Der Sommer 2004 war, der Leser weiß es, nicht schlimmer als all die Jahreszeiten, die ihm gefolgt sind. Aber der junge Mann hat sich gegen den Andrang des Bösen in der Welt noch keinen Panzer zugelegt. Alles geht durch ihn hindurch wie der Verkehrslärm vor seinem WG-Zimmer, wie die Trommeln in der Nacht vom anderen Ufer des Kanals, in dem der Wienfluss vegetiert. Leere, die Befreiung vom anstrengenden Nachdenken, ist das, was er beim Karatetraining sucht. Leere ist es, was er am Zwergflusspferd, dem anderen Bestandteil des Romantitels, wahrnimmt und wertschätzt, die kreatürliche Leere eines großen, friedlichen, langsamen Tiers, für das er einen Sommer lang zuständig ist.

 

Das Flusspferd, quasi gestrandet bei Aikos Vater, einem emeritierten Professor der Tiermedizin, liegt, schnauft und prustet als enormes Dingsymbol in der Geschichte herum. Julians Semesterferienjob ist es, der riesigen „Zwergin“ das Leben zwischen Gartenteich und Strohschütte angenehm zu machen. Und während der an einem Wirbelsäulen-Tumor leidende Professor Beham im Rollstuhl vor dem Fernseher sitzend die Olympischen Spiele von Athen verfolgt, schneidet Julian Rohkost als Flusspferdfutter und versucht, die Judith-Misere hinter sich zu lassen: seine erste große Liebe, die er mutwillig zerbrochen hat, ohne zu ahnen, wie furchtbar das Unwiederbringliche einen Menschen verheeren kann . . .

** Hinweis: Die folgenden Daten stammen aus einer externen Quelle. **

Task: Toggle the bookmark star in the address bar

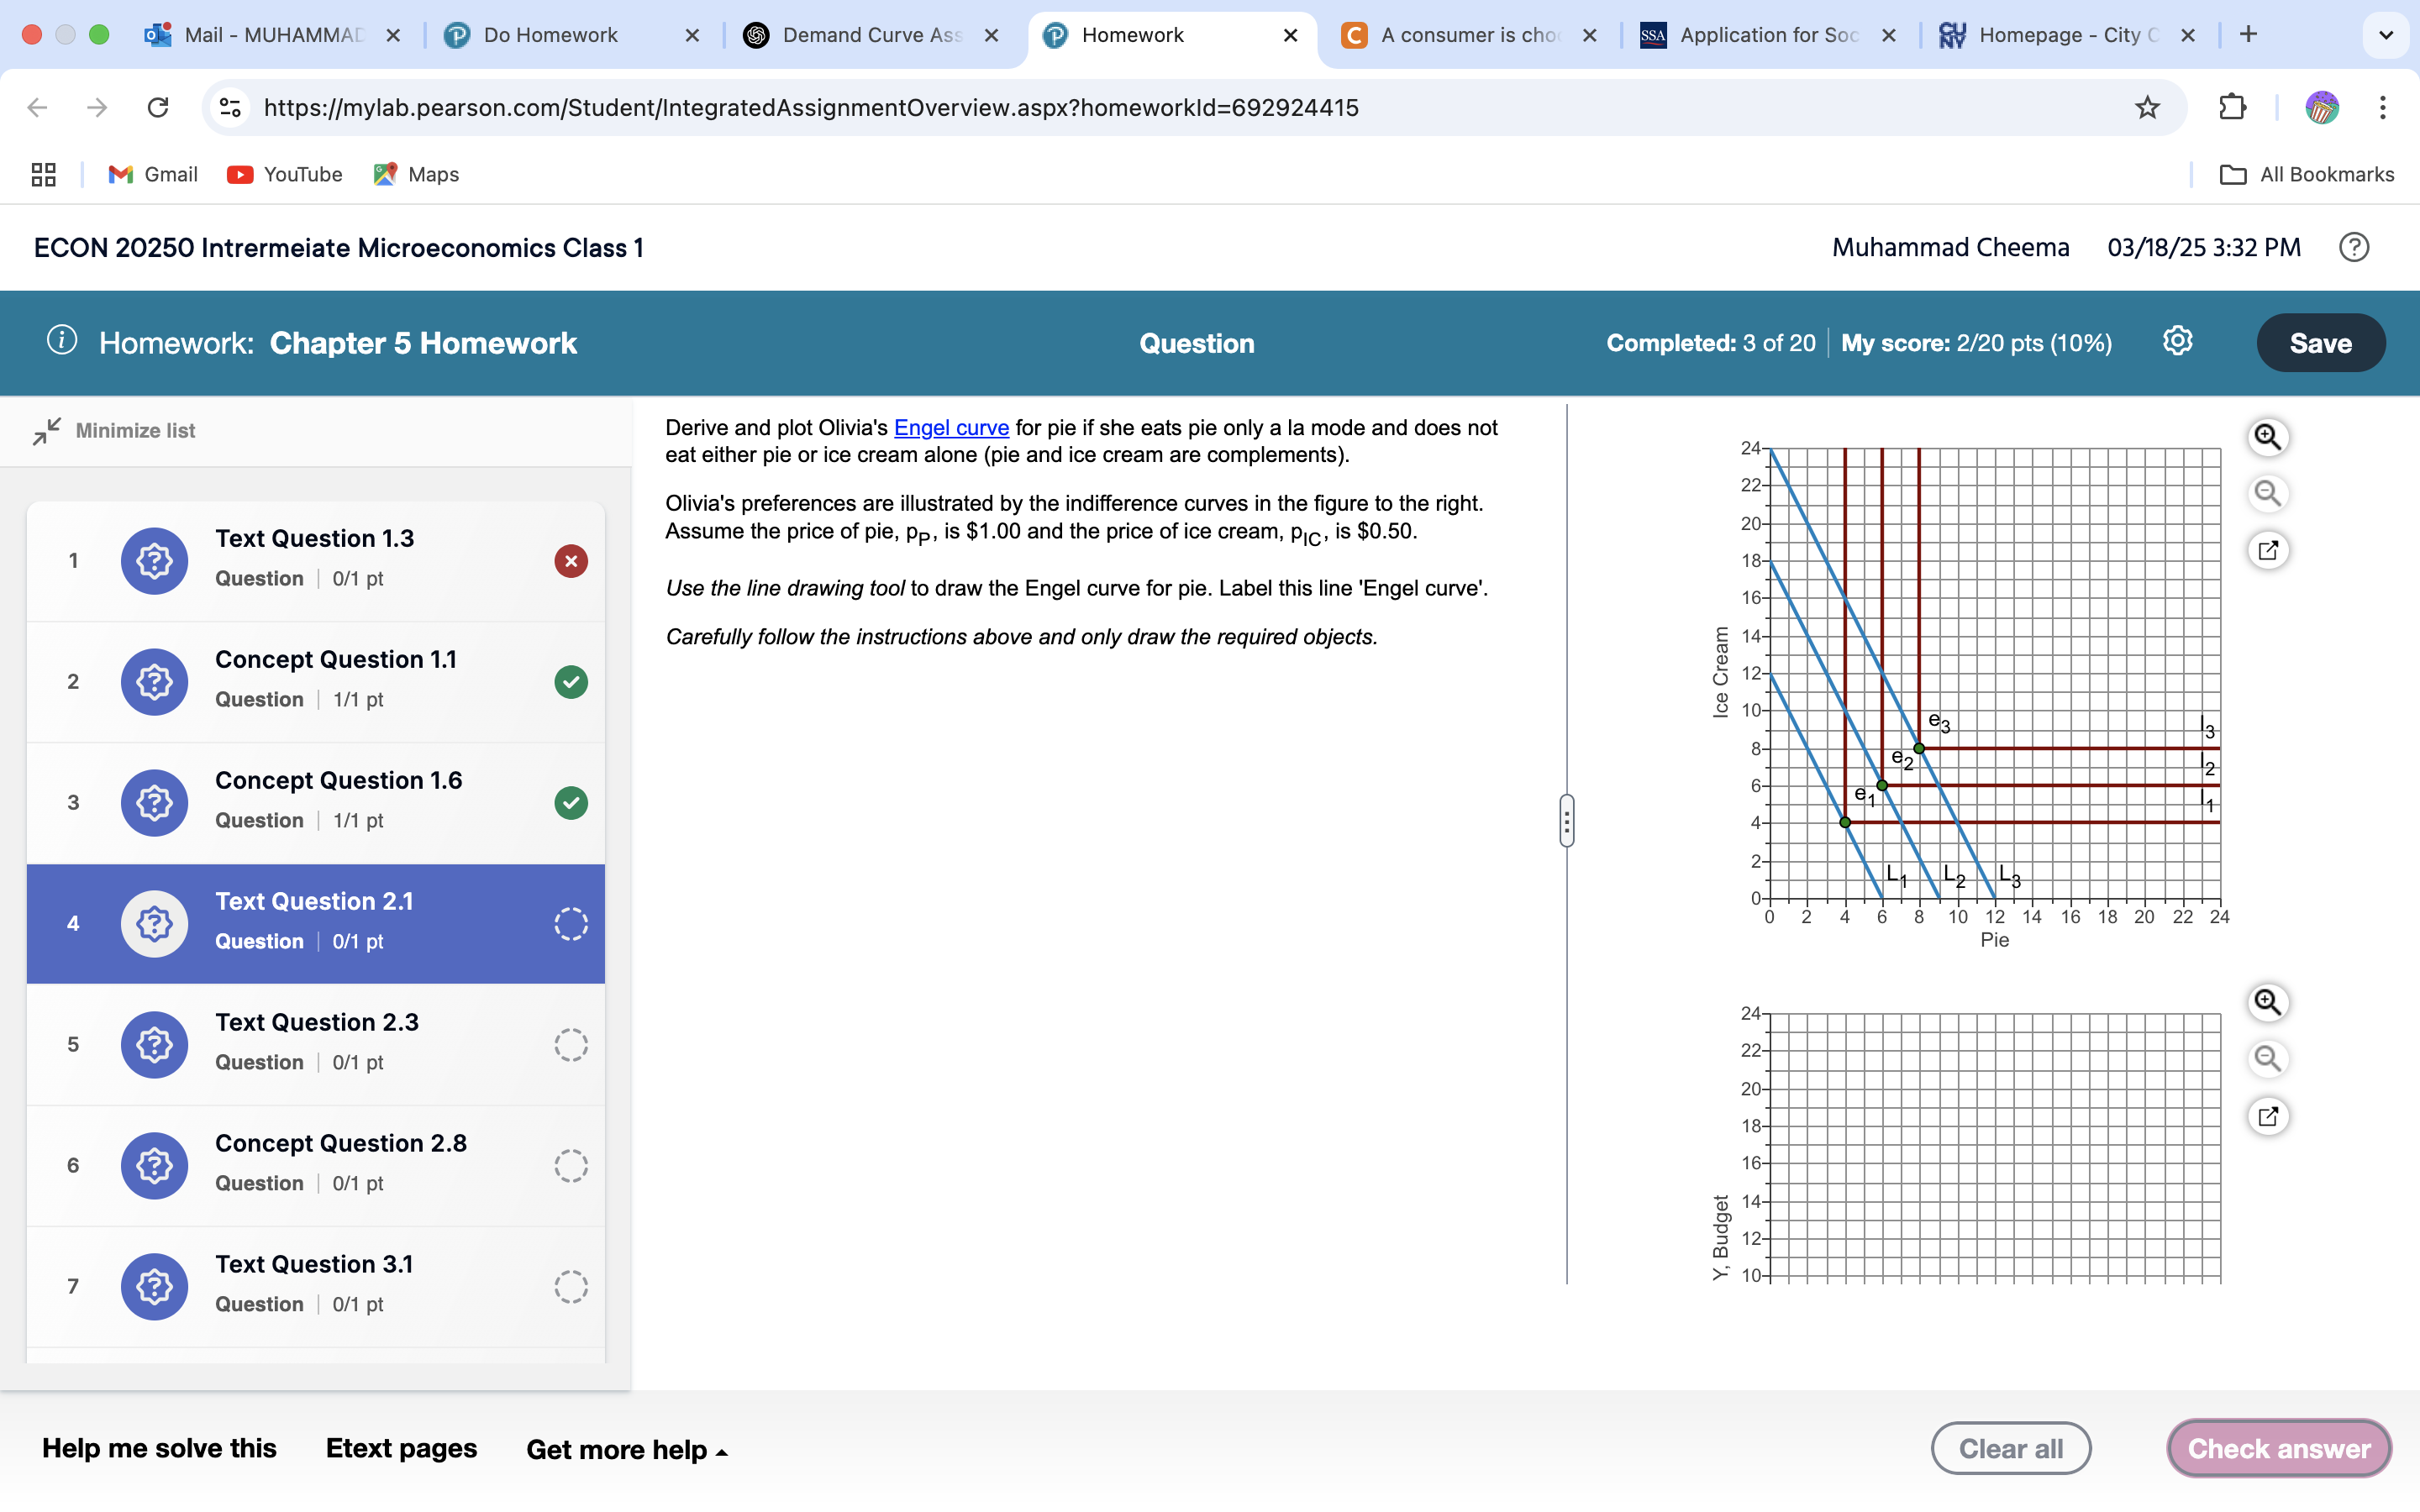Action: point(2147,107)
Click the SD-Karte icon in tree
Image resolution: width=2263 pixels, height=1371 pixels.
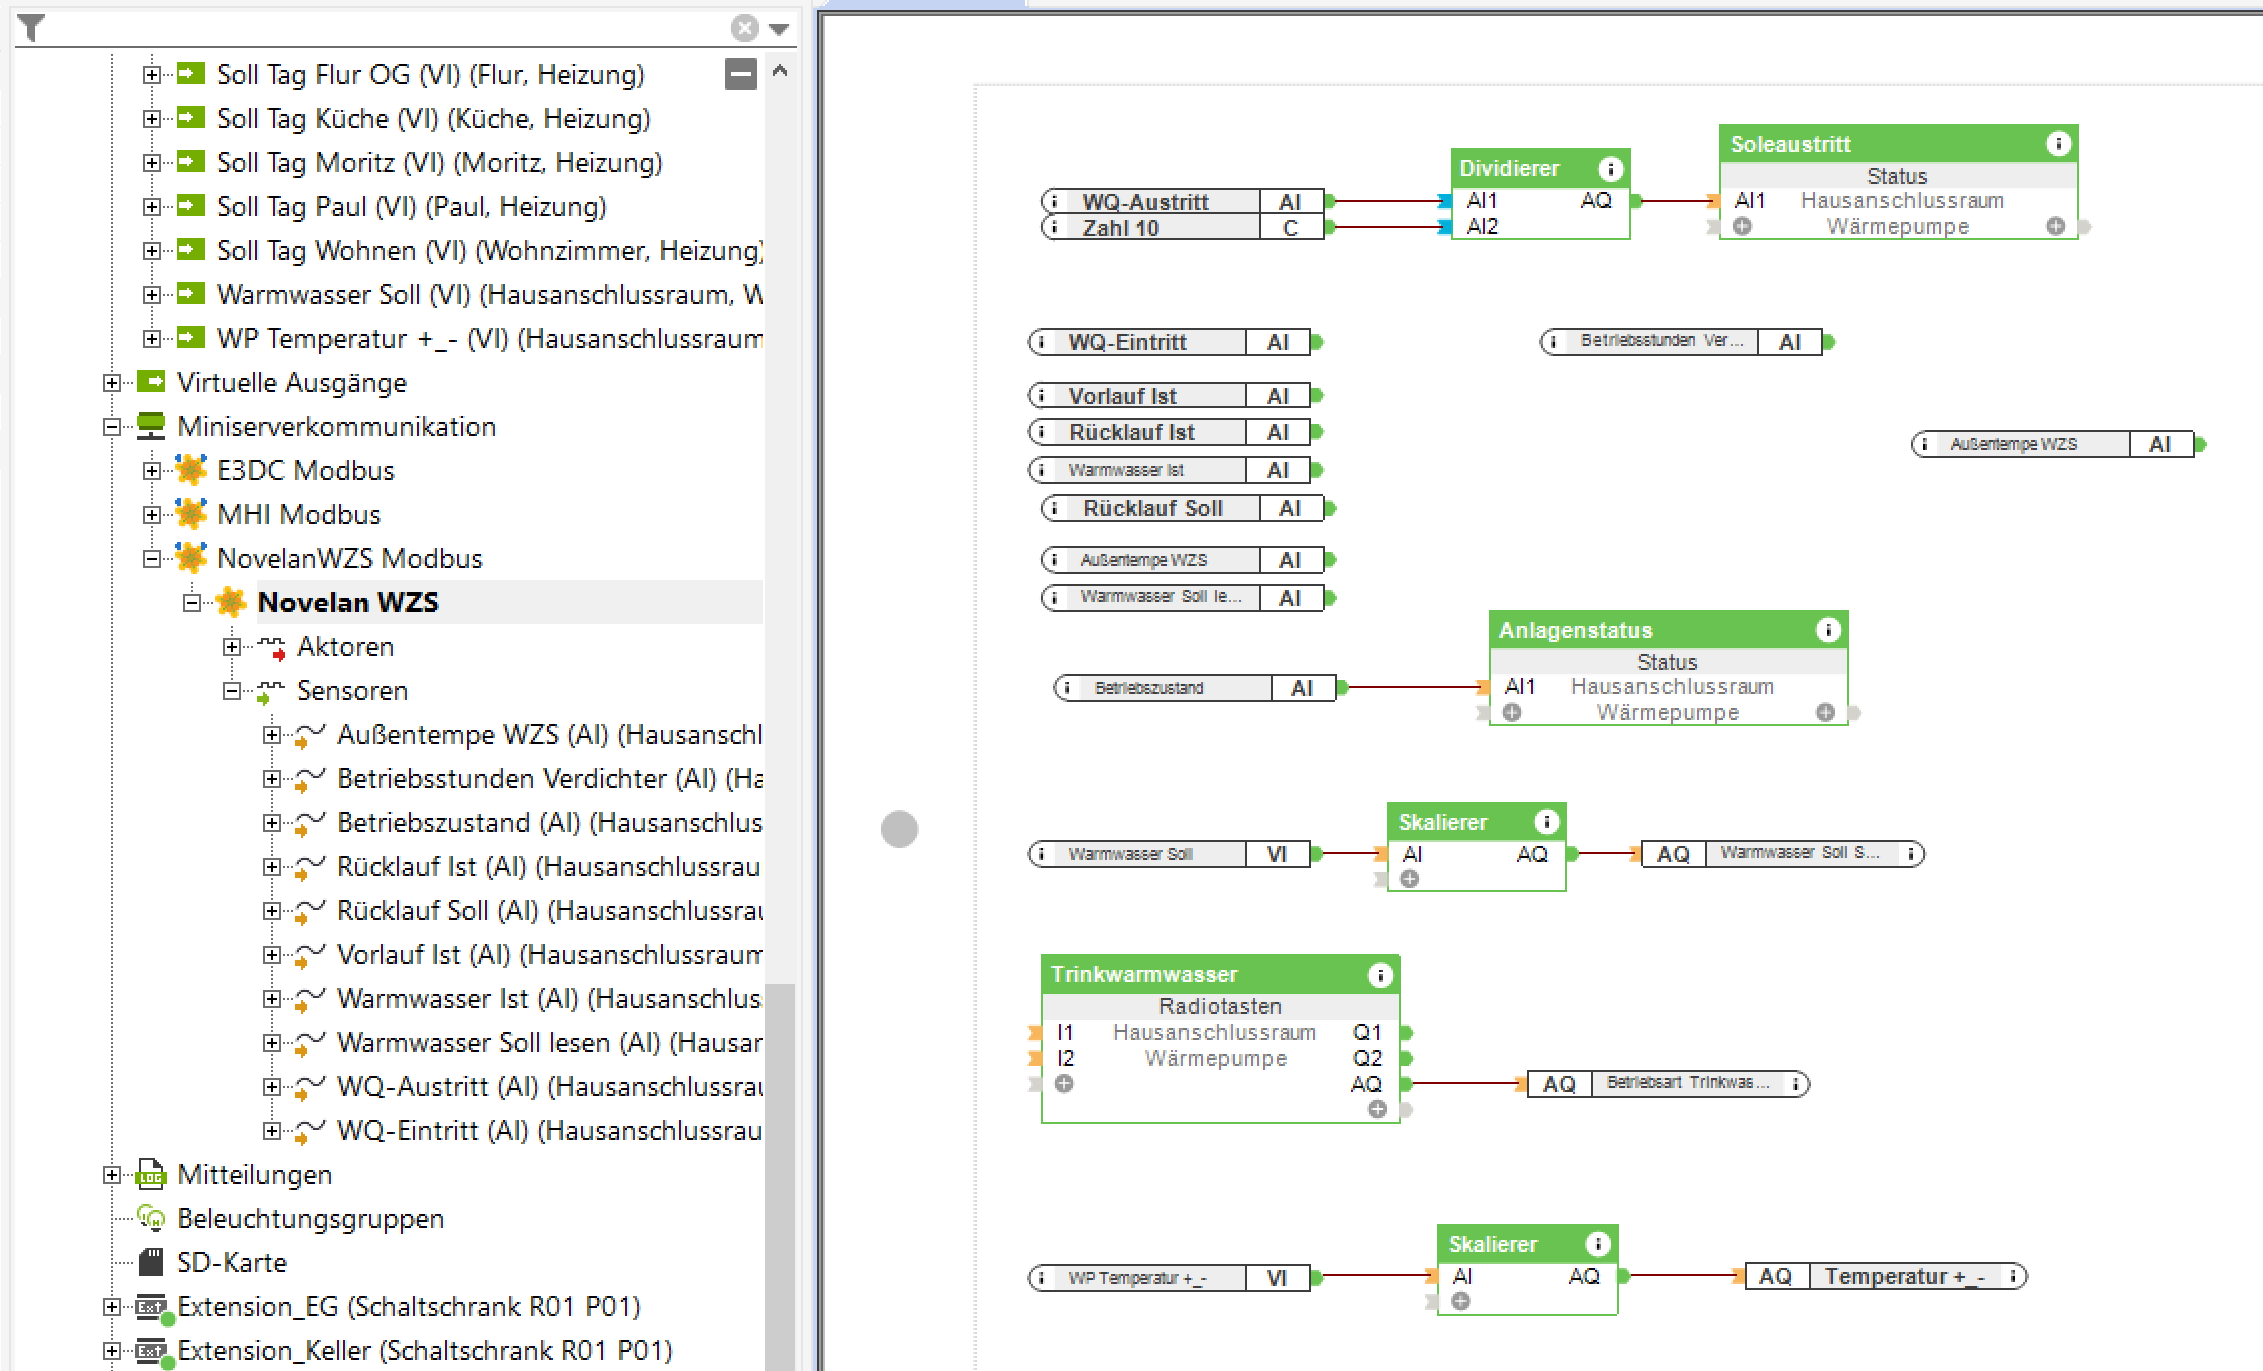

Wie Werther und Holden Caulfield

Julian Birk, der Bauernsohn in der Metropole, der unglücklich Liebende, der empfindliche Eigenbrötler, der „Laufbursche“, der rechthaberische Zivilisationskritiker – er trägt all die anderen Werthers und Holden Caulfields, all die zwischen Selbstüberhebung und Minderwertigkeitsempfindung herumgeschmissenen jungen Männer der Literaturgeschichte mit sich herum. Dieser Last begegnet die Erzählung mit einer gewissen Wurschtigkeit im Ausdruck, dem stilistischen Schwanken zwischen bürokratisch Hingedrechseltem, treffend Lapidarem, Plauderton, Pathos und Einsprengseln von Jargon. Man kann das für Unachtsamkeit des Autors halten, man kann aber auch die Absicht darin erkennen, das Unausgegorene an und in der Erzählerfigur sprachlich spürbar zu machen. Denn unausgegoren ist dieser Zweiundzwanzigjährige bis zum zuweilen schwer Erträglichen.

Arno Geiger gilt spätestens seit seinem Bestsellererfolg „Es geht uns gut“ (2005) als Experte für die Innensicht verschiedener Lebensalter – mit Recht. Im darauf folgenden, dem bisher jüngsten Roman „Alles über Sally“ von 2010 versetzte er sich in eine Frau von fünfzig Jahren, und in diesem „Selbstporträt mit Flusspferd“ sucht er nun, selbst inzwischen im Alter von Mitte vierzig, eine Lebensphase auf, die er sich ebenso erst wieder erzählend erobern muss. Die Jugendzeit, ob schön oder nicht, ist vor allem: fern.